**Records for the task:**
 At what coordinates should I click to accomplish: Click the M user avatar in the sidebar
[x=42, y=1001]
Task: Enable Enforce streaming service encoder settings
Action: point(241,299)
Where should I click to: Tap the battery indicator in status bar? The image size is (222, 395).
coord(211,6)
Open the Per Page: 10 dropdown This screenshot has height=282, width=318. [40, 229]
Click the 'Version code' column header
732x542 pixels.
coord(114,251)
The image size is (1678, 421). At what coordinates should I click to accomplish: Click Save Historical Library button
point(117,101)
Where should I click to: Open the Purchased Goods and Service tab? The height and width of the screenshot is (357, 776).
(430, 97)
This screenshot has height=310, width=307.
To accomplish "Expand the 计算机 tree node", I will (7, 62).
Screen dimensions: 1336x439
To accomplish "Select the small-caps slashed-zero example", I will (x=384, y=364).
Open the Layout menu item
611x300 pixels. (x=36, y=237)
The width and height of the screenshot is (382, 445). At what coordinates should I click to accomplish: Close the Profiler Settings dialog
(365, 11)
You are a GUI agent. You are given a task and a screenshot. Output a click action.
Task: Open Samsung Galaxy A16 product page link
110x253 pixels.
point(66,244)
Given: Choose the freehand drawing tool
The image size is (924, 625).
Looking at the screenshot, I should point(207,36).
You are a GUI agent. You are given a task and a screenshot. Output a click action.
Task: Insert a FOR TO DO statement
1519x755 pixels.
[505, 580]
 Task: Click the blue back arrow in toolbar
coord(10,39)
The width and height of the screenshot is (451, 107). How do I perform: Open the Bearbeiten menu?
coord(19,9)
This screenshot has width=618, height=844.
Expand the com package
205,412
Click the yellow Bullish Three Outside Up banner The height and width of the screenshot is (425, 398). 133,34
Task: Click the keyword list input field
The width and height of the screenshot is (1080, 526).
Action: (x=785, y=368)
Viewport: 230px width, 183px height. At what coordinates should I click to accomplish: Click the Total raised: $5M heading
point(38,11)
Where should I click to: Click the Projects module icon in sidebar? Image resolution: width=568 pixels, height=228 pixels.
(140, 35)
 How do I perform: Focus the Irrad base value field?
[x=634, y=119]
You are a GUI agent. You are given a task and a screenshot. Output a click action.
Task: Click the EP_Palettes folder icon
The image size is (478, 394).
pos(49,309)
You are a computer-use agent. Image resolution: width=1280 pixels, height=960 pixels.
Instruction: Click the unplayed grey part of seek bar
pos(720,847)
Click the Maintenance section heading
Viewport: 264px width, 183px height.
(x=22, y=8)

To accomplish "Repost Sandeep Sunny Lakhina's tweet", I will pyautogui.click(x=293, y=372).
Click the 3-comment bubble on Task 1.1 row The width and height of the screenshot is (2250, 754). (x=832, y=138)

**Problem details:**
Put the lines from the one containing "This screenshot has width=618, height=844." through the one containing "Action: (x=785, y=368)", inclusive, into a Markdown table with the columns Number and Text, omitting any blank lines.

**Response:**
| Number | Text |
|---|---|
| 1 | This screenshot has width=618, height=844. |
| 2 | Expand the com package |
| 3 | 205,412 |
| 4 | Click the yellow Bullish Three Outside Up banner The height and width of the screenshot is (425, 398). 133,34 |
| 5 | Task: Click the keyword list input field |
| 6 | The width and height of the screenshot is (1080, 526). |
| 7 | Action: (x=785, y=368) |